--- BRIEF ---
From the line with "Show All historical price data" through the last line of the records below, both ends included, transcribe only those lines, exactly, and omit the pictures.

--- DATA IN THIS EXERCISE ---
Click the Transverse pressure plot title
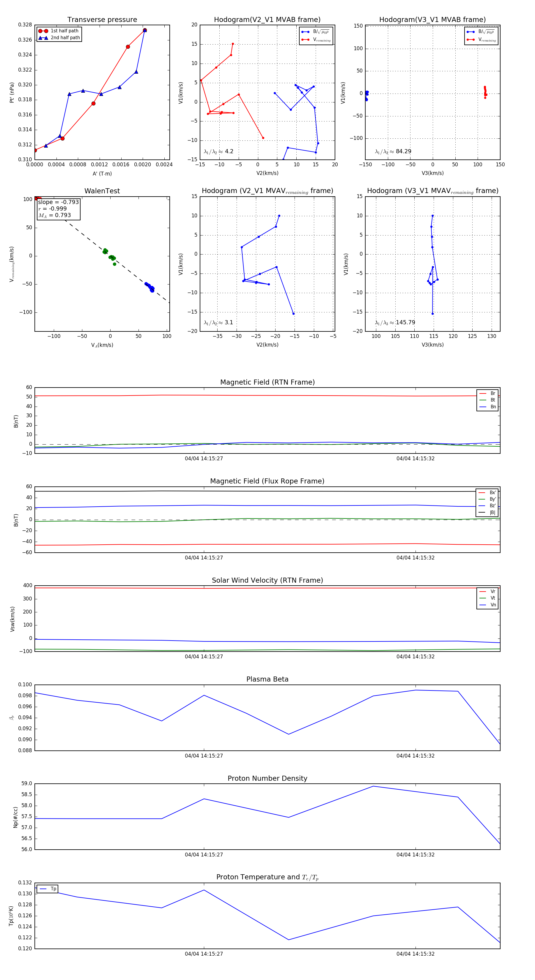Screen dimensions: 535x980 coord(102,20)
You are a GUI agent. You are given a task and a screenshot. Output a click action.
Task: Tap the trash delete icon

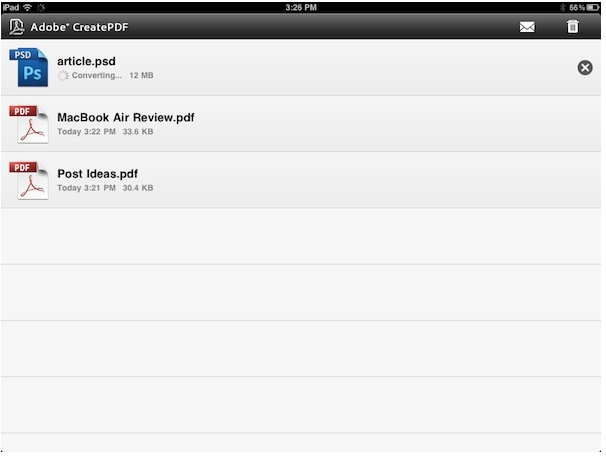click(x=572, y=27)
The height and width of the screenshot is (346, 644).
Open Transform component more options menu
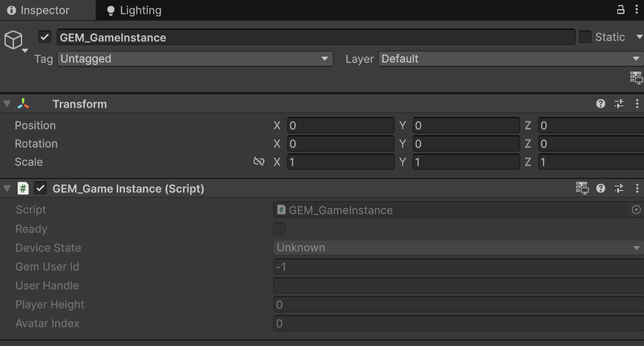pos(637,104)
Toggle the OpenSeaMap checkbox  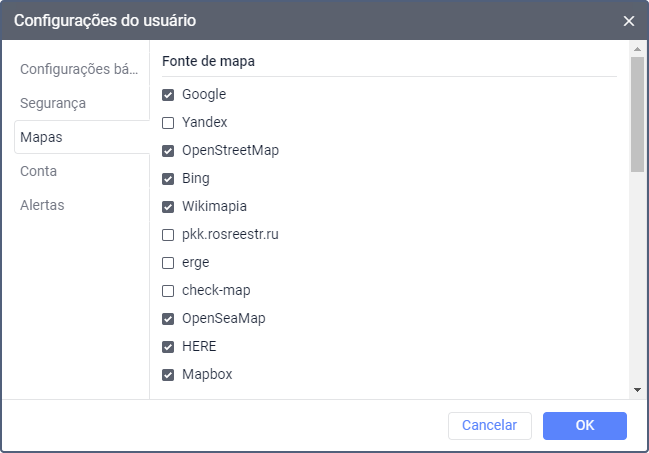[x=168, y=319]
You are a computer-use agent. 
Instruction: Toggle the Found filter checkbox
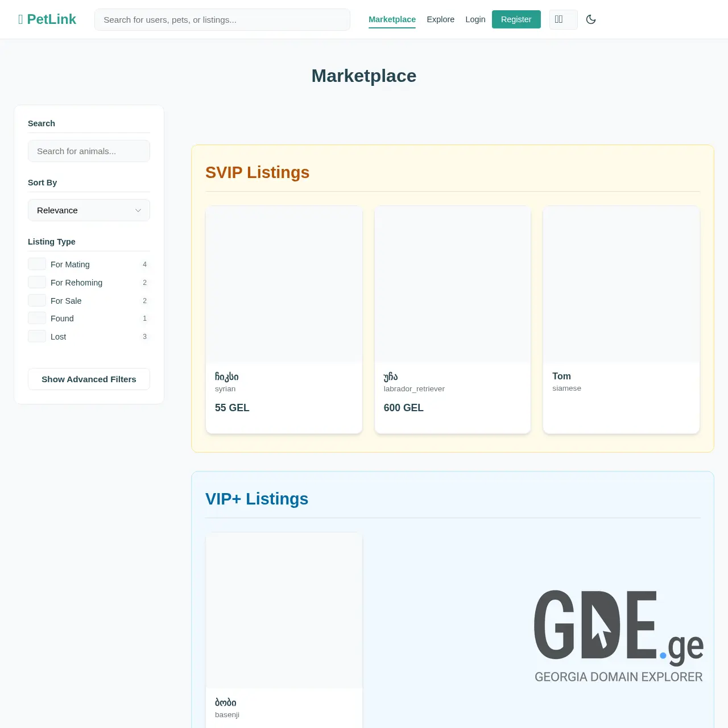point(37,317)
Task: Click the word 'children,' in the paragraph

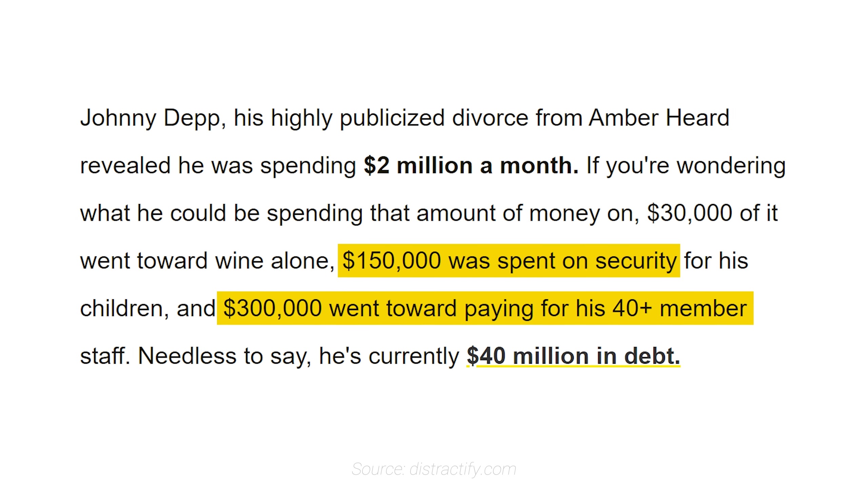Action: click(124, 308)
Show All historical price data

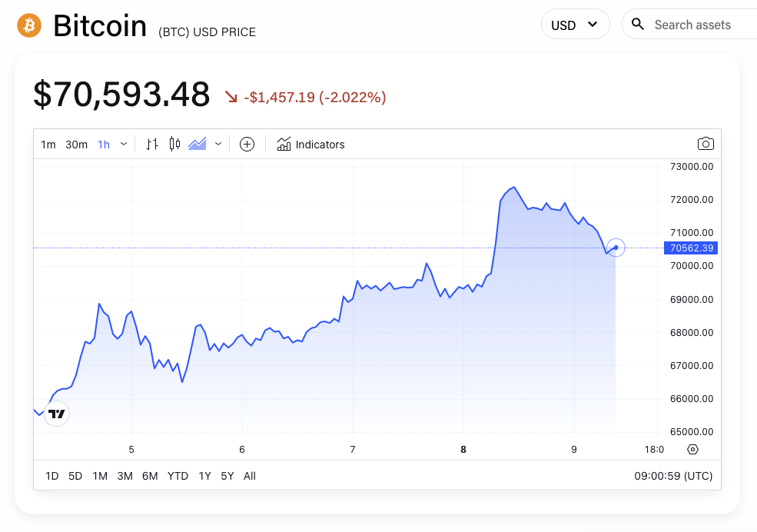[249, 476]
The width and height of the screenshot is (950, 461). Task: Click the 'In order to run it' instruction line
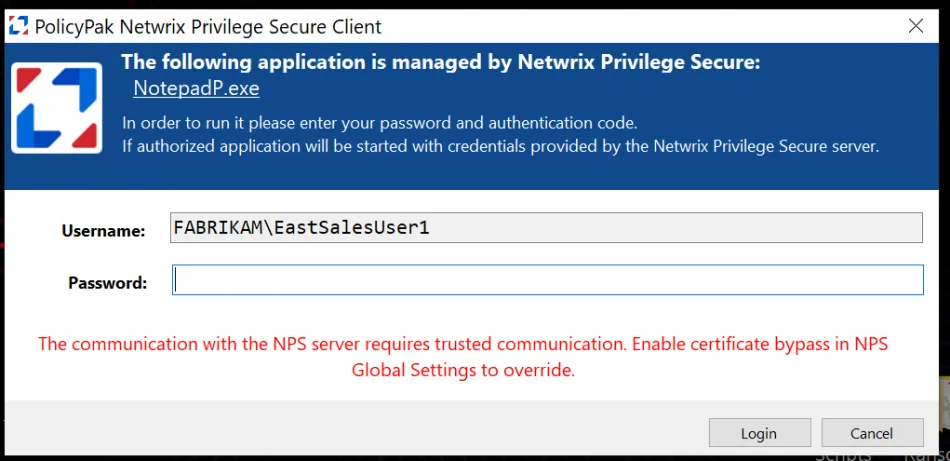(x=379, y=123)
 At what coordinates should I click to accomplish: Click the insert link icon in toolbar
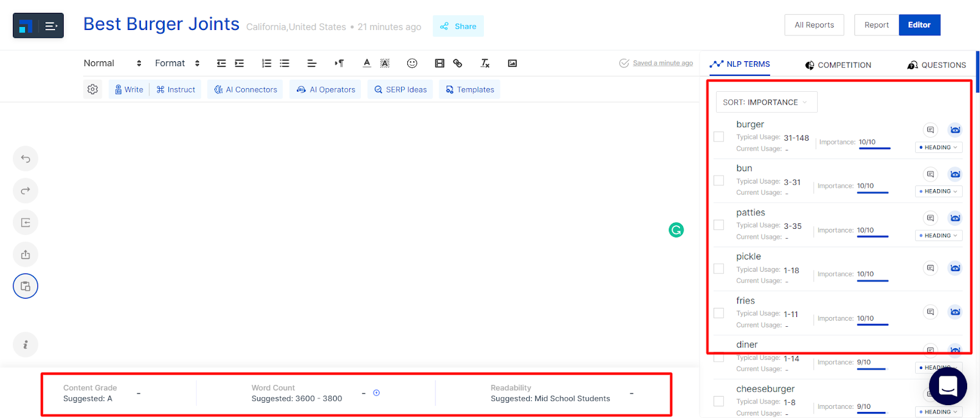point(458,63)
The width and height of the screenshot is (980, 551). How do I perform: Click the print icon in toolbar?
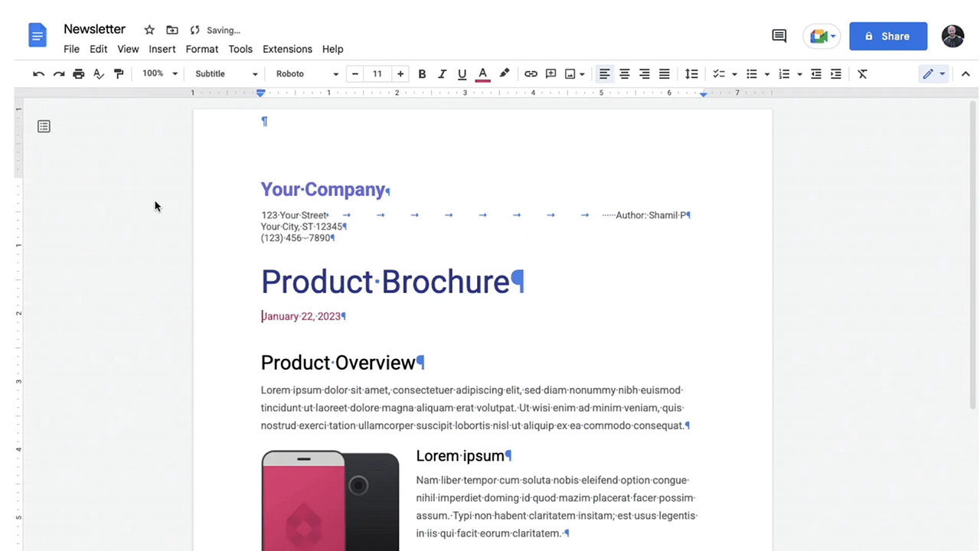[x=78, y=74]
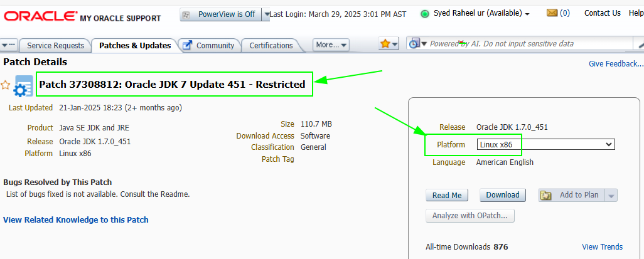Open the Platform Linux x86 dropdown
The image size is (644, 259).
click(x=545, y=145)
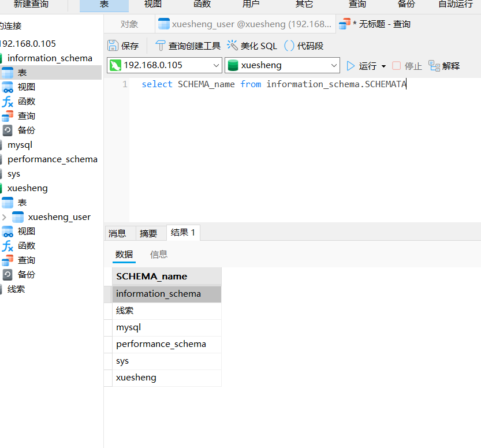
Task: Switch to the 信息 sub-tab
Action: click(x=159, y=254)
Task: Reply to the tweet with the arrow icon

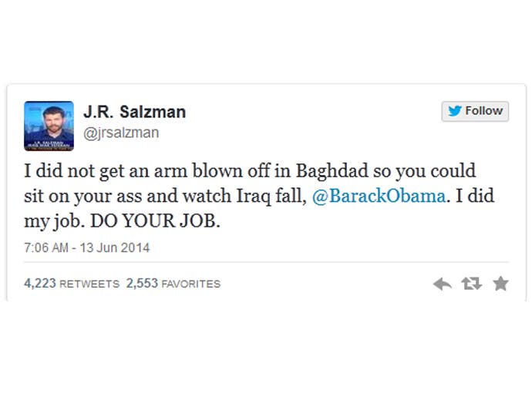Action: [x=443, y=284]
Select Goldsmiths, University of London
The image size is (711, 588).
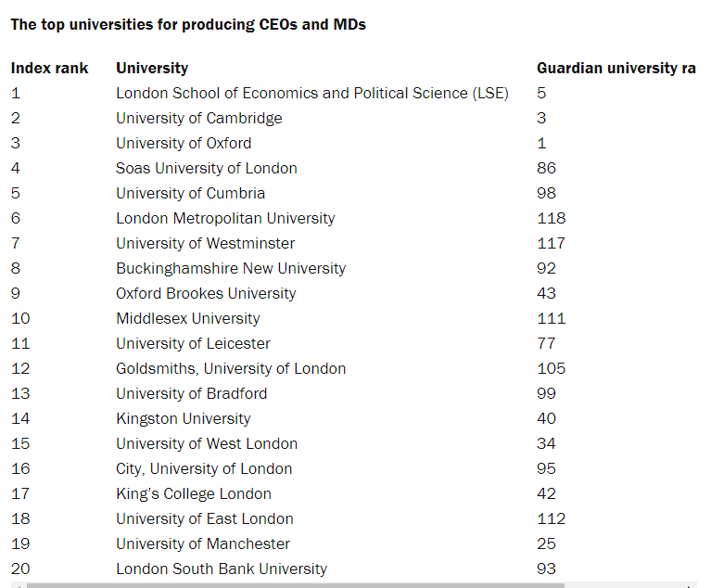click(231, 368)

--- ANSWER TO THE PROBLEM ---
Show All historical price data

[249, 476]
The width and height of the screenshot is (950, 461). Task: Click the 'In order to run it' instruction line
(x=379, y=123)
 At what coordinates should I click to accomplish: Click the insert link icon in toolbar
point(458,63)
The width and height of the screenshot is (980, 551). How do I perform: Click the print icon in toolbar?
[x=78, y=74]
Open the Platform Linux x86 dropdown
The image size is (644, 259).
click(x=545, y=145)
Task: Switch to the 信息 sub-tab
Action: click(x=159, y=254)
Task: Reply to the tweet with the arrow icon

Action: [x=443, y=284]
Select Goldsmiths, University of London
The image size is (711, 588).
click(231, 368)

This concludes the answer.